The authors would love to hear from professors who try variations of the “three blind drafts” exercise in their classrooms going forward. As the integration of generative AI into law practice and legal education becomes increasingly inevitable, sharing successful classroom techniques can help every professor seeking ways to present the challenges and opportunities of these technologies to our students.
[1] See, e.g., Kirsten K. Davis, A New Parlor is Open: Legal Writing Faculty Must Develop Scholarship on Generative AI and Legal Writing, 7 Stetson L. Rev. F. 1 (2024).
[2] The exercise presented in this article is meant to introduce students to the things generative AI does well, and things it may not do so well. There are myriad other ways to use generative AI in the legal writing classroom to help teach students how to do things like format memos. See, e.g. Sarah Parks, Using ChatGPT to Teach the CREAC Format to First-Semester Legal Writing Students, 36 Second Draft 1 (2024); Ashley B. Armstrong, Who’s Afraid of ChatGPT? An Examination of ChatGPT’s Implications for Legal Writing, https://papers.ssrn.com/sol3/papers.cfm?abstract_id=4336929; Sandra Simpson, ChatGPT Exercise in the LRW Class, Institute for Law Teaching and Learning, https://lawteaching.org/2023/02/13/chatgpt-exercise-in-the-lrw-class/.
[3] This classroom exercise could also be used in a persuasive writing class using different styles of briefs.
[4] To learn more about the process of drafting and revising prompts for generative AI, see Danny Liu, Prompt Engineering for Educators – Making Generative AI Work For You, Univ. Sidney Teaching Tips (Apr. 27, 2023), https://educational-innovation.sydney.edu.au/teaching@sydney/prompt-engineering-for-educators-making-generative-ai-work-for-you/; Jose Antonio Bowen & C. Edward Watson, Teaching with AI (Johns Hopkins University Press 2024) (this book, in particular, does a wonderful job of walking educators through the process of using generative AI in a way that is useful to both professor and student, and has been used by Professor Chase in determining best uses for generative AI in her courses, for this exercise and others).
[5] Prompt engineering is an iterative process, and prompts that work with one product may not work with another; in fact, a single prompt reused months later within the same product may not operate the same way due to the way generative AI works.

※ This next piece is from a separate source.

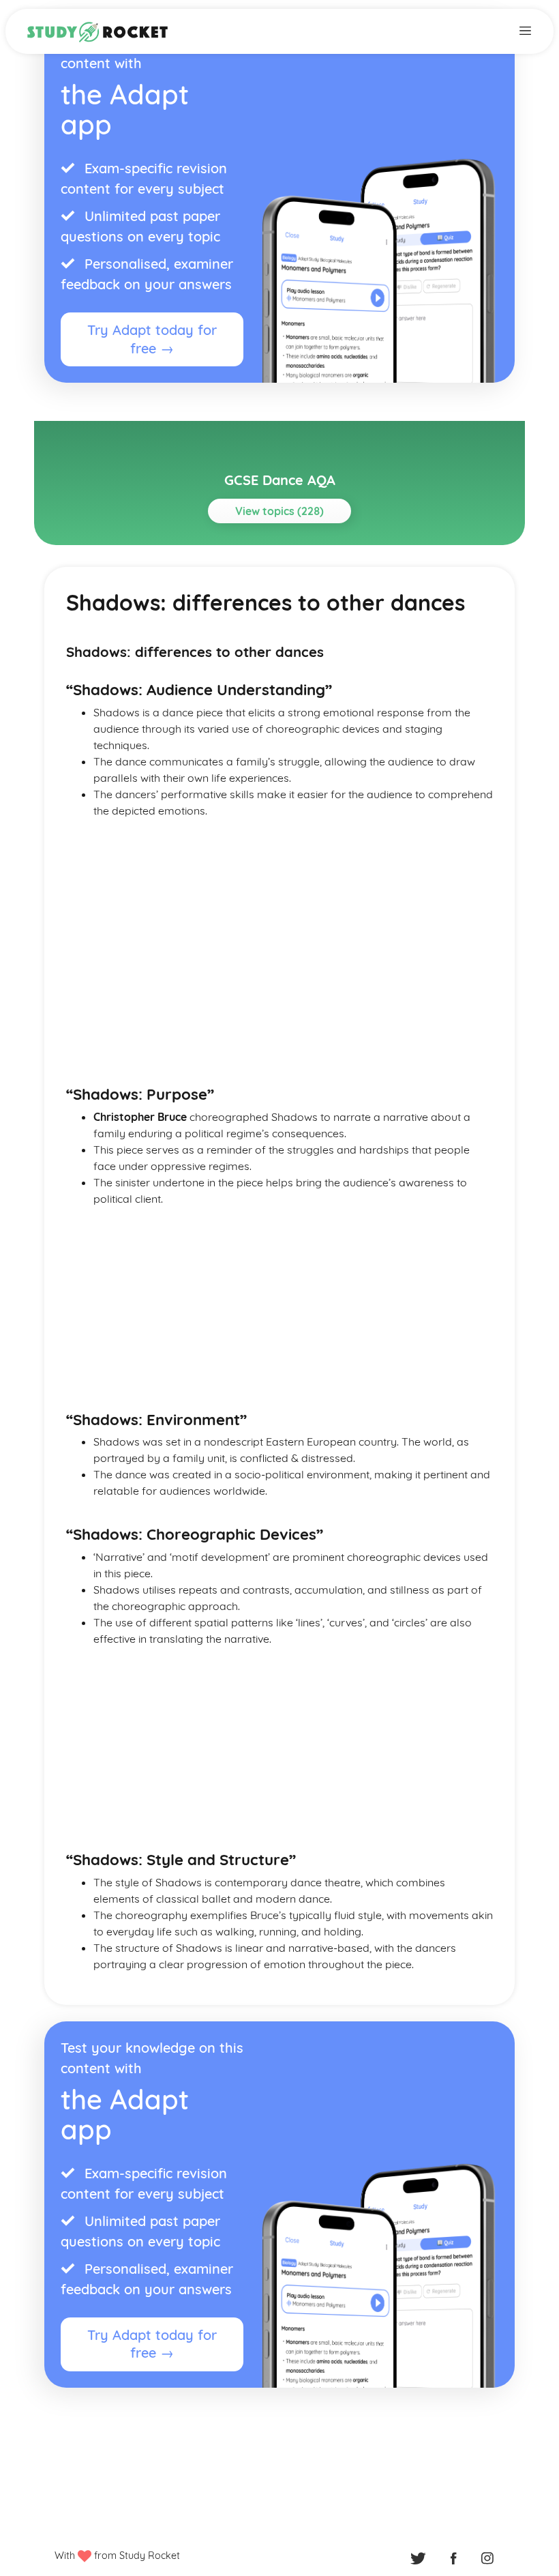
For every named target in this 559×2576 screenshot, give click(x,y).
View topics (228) (279, 511)
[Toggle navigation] (525, 29)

[6] Professor Chase originally planned this as an in-class exercise similar to Professor Alsbrook’s but, when faced with back-to-back class cancellations due to hurricanes Helene and Milton, shifted to an out-of-class delivery method. The exercise helped center students in what they were learning about legal writing without them having to draft anything themselves, and made an excellent lesson delivery for asynchronous education in exigent circumstances.